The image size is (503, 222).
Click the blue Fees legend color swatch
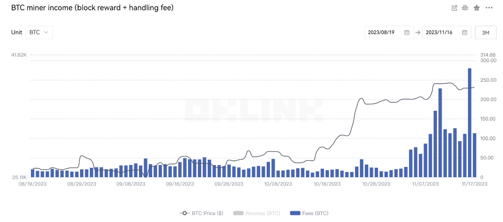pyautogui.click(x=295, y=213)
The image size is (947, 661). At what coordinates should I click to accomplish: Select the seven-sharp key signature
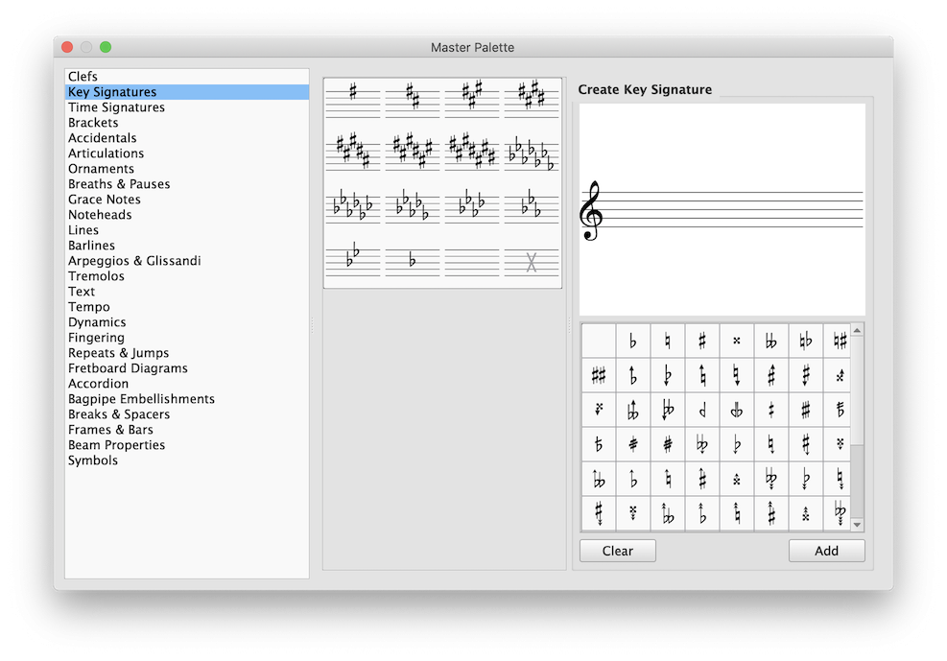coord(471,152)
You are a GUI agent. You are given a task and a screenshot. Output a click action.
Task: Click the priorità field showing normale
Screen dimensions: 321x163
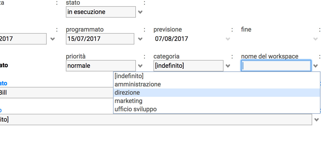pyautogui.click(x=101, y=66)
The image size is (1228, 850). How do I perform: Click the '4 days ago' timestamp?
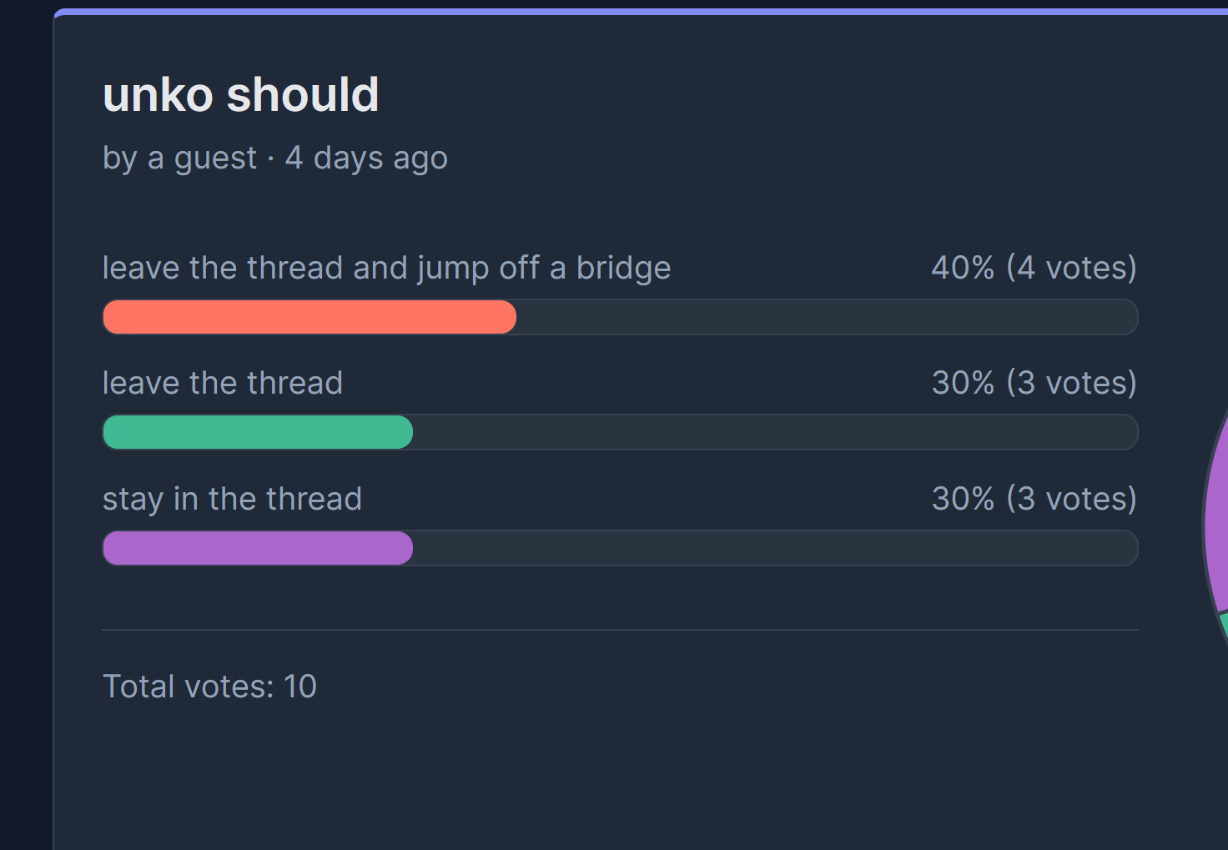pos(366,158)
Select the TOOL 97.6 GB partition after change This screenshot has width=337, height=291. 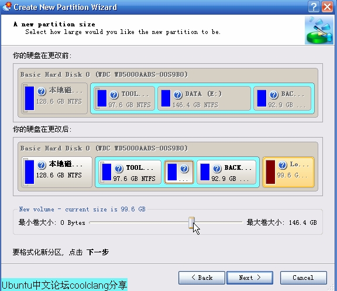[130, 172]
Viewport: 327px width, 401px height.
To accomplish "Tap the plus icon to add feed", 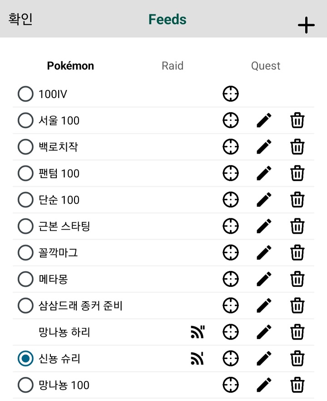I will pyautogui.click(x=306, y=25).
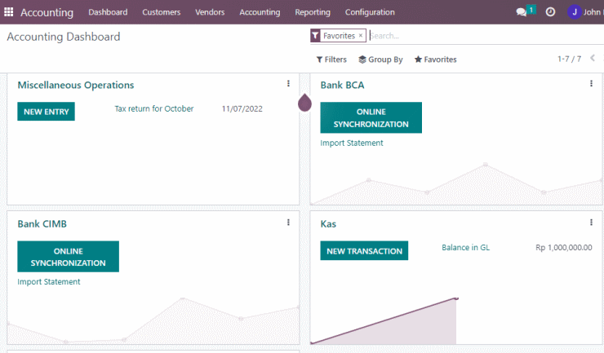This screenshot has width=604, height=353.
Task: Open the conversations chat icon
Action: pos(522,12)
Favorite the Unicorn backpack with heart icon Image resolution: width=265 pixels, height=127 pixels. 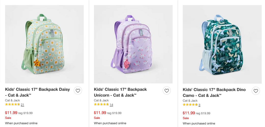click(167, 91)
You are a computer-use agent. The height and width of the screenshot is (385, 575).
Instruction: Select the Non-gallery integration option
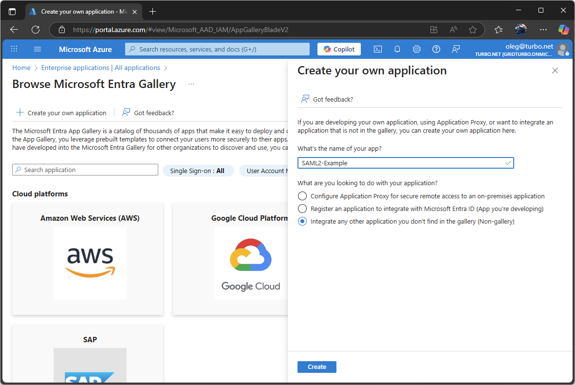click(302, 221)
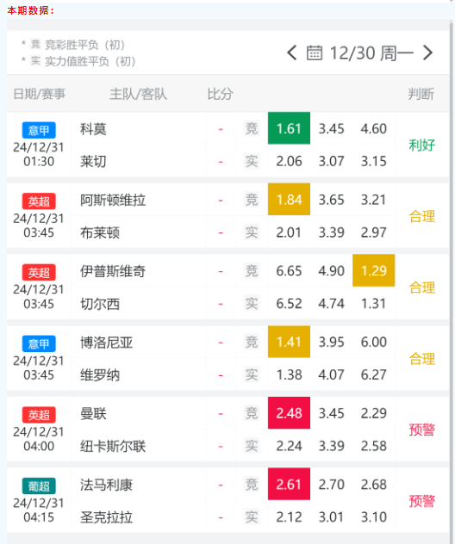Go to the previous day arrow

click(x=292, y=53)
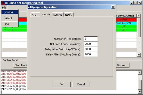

★ ★ ★ ★

Some lines in the data above may hold the word "agent". Say how many, with no other words.

TASK OUTPUT –
2